_WHAT IS BEING ASKED_
Set down the entries once more, exactly as they are written.

_MATERIAL PROVIDED_

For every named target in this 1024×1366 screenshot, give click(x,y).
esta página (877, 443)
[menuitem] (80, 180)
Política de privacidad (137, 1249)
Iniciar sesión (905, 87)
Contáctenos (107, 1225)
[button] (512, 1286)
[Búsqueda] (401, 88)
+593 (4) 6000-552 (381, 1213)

_EXERCISE SOLUTION_
For every named target in this 1024×1366 screenshot, give click(x,y).
esta página (877, 443)
[menuitem] (80, 180)
Política de privacidad (137, 1249)
Iniciar sesión (905, 87)
Contáctenos (107, 1225)
[button] (512, 1286)
[Búsqueda] (401, 88)
+593 (4) 6000-552 (381, 1213)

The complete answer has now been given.